**Consigne:**
D'après l'extrait sur la fin de vie, qu'a fait Anne Bert ?

++++ Extrait du texte ++++

Une loi qui ne résout aucun des problèmes auxquels elle prétend répondre les aggrave. Sauf à trépasser dans la clandestinité avec un médecin complice ou à passer la frontière pour mourir dans la légalité, ce qu’a fait Anne Bert après tant d’autres. Le scandale est total. La loi en place génère des inégalités grandissantes, alors que tout nous amène à penser qu’il faudra bien un jour, bon gré mal gré, s’ouvrir à la fois à l’euthanasie et au suicide assisté, car la médecine qui sauve —le plus souvent— doit s’avouer en panne de remèdes —à d’autres moments. L’euthanasie et le suicide assisté sont nécessaires pour libérer, par le geste qui soulage au moment qui convient, celui ou celle qui refuse une agonie dégradante faite de souffrances et d’attentes, et réclame ce geste.

++++ Données sources ++++

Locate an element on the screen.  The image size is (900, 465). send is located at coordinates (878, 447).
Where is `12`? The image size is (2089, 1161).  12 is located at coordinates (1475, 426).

++++

**Corrigé:**
Passer la frontière pour mourir dans la légalité.